According to their former vice president, Marissa Mayer, Google then conducted a test with 30 results per SERP. The version with 30 results showed a decrease in traffic and profits by 20%, compared to the version with 10 results. How is that possible?

Google needs 0.4 seconds to create and deliver a SERP with 10 results. The page with 30 results, on the other hand, took 0.9 seconds to load. This difference of 0.5 seconds destroyed the user satisfaction and lead to a new constraint that cost them 20% of the traffic. To this day, Google will only show 10 organic results, thanks to this experiment.

The supermarket has essentially the same problem. In theory, they could simply put up more shelves. But such a measure would narrow the aisles for the customers and have a strong negative effect on the entire shopping experience. This means that the supply in a supermarket is therefore also limited to a specific amount of floor-space.

Math problem: Optimise the supermarket shelf-space

Now that we identified the constraint, we can look at a simple example. Let’s assume we have a specific shelf in a supermarket for newspapers and magazines. The shelf is made up of 10 rows which we can be use for the merchandise. The supermarket manager has the following data at his disposal.

Data for the shelf space optimization at the supermarket
Data for the shelf space optimization at the supermarket

Note: I would ask our kind readers to please forgive me using the economist terminology “contribution margin” instead of the colloquial term “profit.” I simply can’t help myself. Explanation: Profit = contribution margin – fixed cost (rent, personnel costs etc.).

How should the supermarket manager adjust the assortment of newspapers and magazines in order to maximise the contribution margin? Should there be a change to the available merchandise? Do you know how to arrive at the correct solution?

Solution to the math problem

The solution is very simple, if you have internalised the basics of constraint-optimisation. The entire system needs to be adjusted in order to best utilise the constraint, in this case the available shelf space.

Solution to the shelf-space optimisation example problem
The contribution margin per product-group has to be divided by the number of occupied shelf rows, to result in the relative contribution margin per product-group. The assortment of product-groups with a relative contribution margin >200 € is expanded and product-groups with a relative contribution margin <200 are reduced.

Our crucial indicator here is not the contribution margin per product-group from table 1 (consumer publications, trade journals, etc.). In order to optimise the shelf, we need a contribution margin per constraint (relative contribution margin per shelf-row). We therefore do not ask for the specific total contribution margin of all product-groups in total, but want to know how much of a contribution margin we managed to generate from the shelf-space in use. For this, we divide the contribution margin per product-group by the number of occupied rows on the shelf and get the relative contribution margin. We all know this principle from our online marketing evaluations, when we work with indicators like the Click-Through-Rate (CTR) and consider a number of clicks in relation to the constraint-claim (impression).

## Records
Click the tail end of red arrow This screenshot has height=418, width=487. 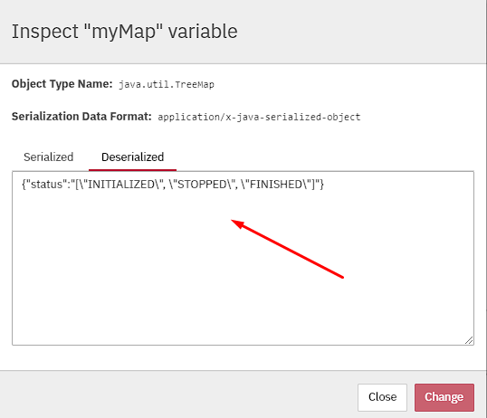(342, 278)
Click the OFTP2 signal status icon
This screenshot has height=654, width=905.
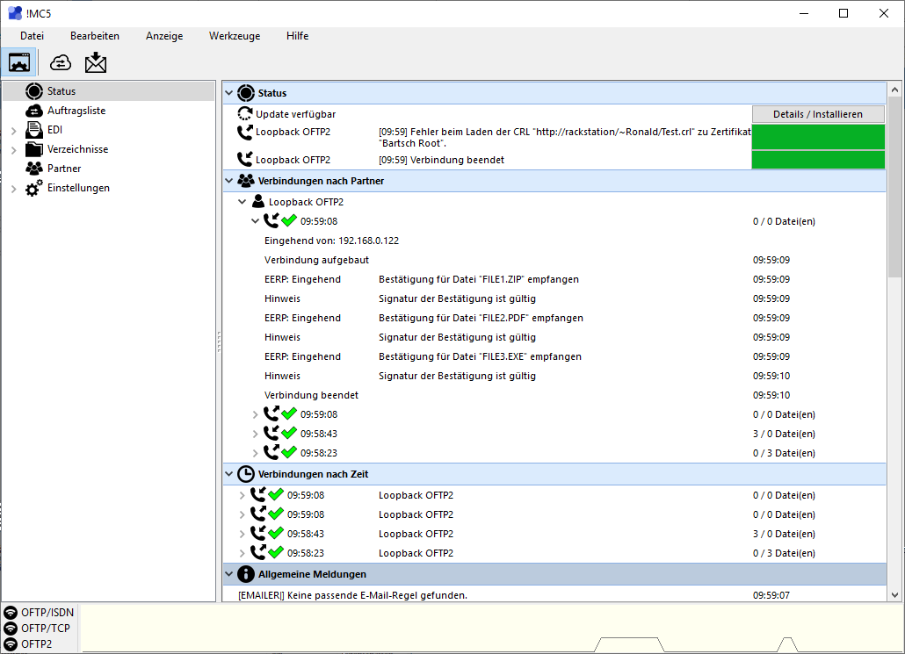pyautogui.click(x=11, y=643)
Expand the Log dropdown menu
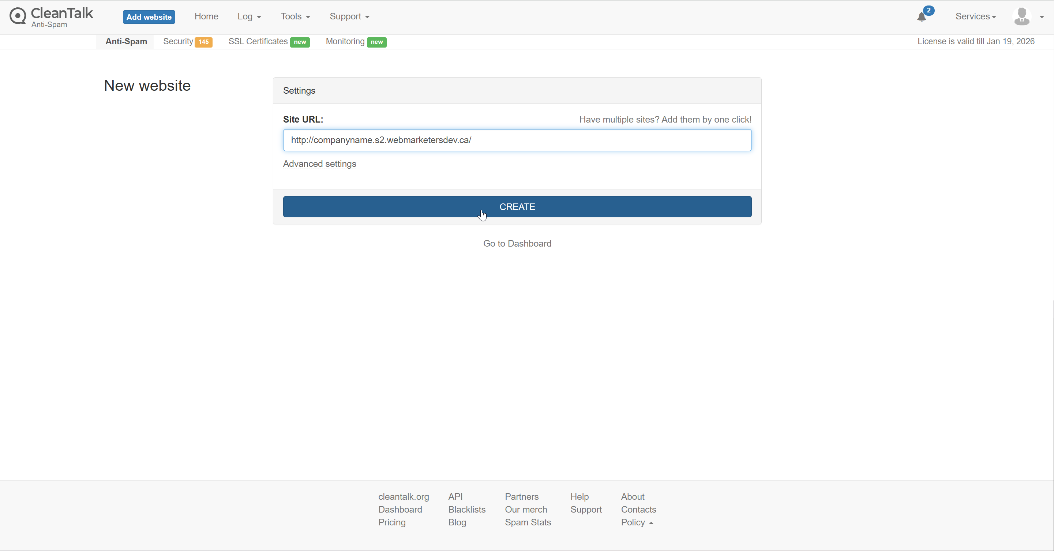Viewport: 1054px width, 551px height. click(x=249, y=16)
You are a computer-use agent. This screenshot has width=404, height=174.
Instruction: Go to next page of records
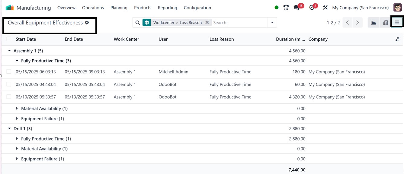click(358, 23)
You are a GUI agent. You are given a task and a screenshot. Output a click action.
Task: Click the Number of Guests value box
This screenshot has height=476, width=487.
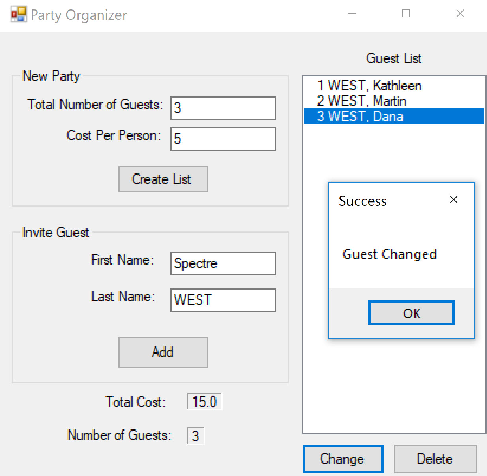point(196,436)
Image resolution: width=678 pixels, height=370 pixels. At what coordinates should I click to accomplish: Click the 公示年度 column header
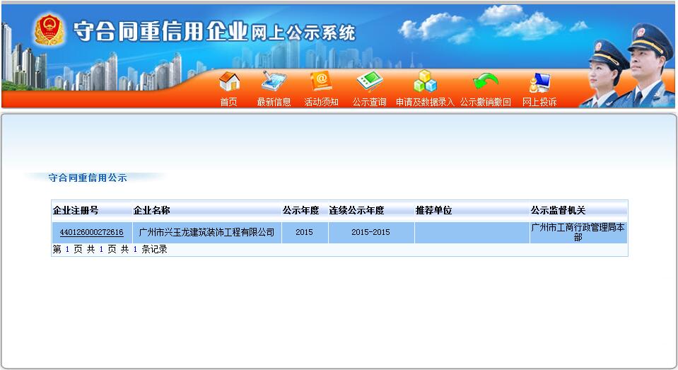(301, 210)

## Problem description
Rewrite the passage of the shelf-space text from "Math problem: Optimise" up to and including "personnel costs etc.).", replacing "supermarket manager" with "store manager".

## Exercise output
Math problem: Optimise the supermarket shelf-space

Now that we identified the constraint, we can look at a simple example. Let’s assume we have a specific shelf in a supermarket for newspapers and magazines. The shelf is made up of 10 rows which we can be use for the merchandise. The store manager has the following data at his disposal.

Data for the shelf space optimization at the supermarket
Data for the shelf space optimization at the supermarket

Note: I would ask our kind readers to please forgive me using the economist terminology “contribution margin” instead of the colloquial term “profit.” I simply can’t help myself. Explanation: Profit = contribution margin – fixed cost (rent, personnel costs etc.).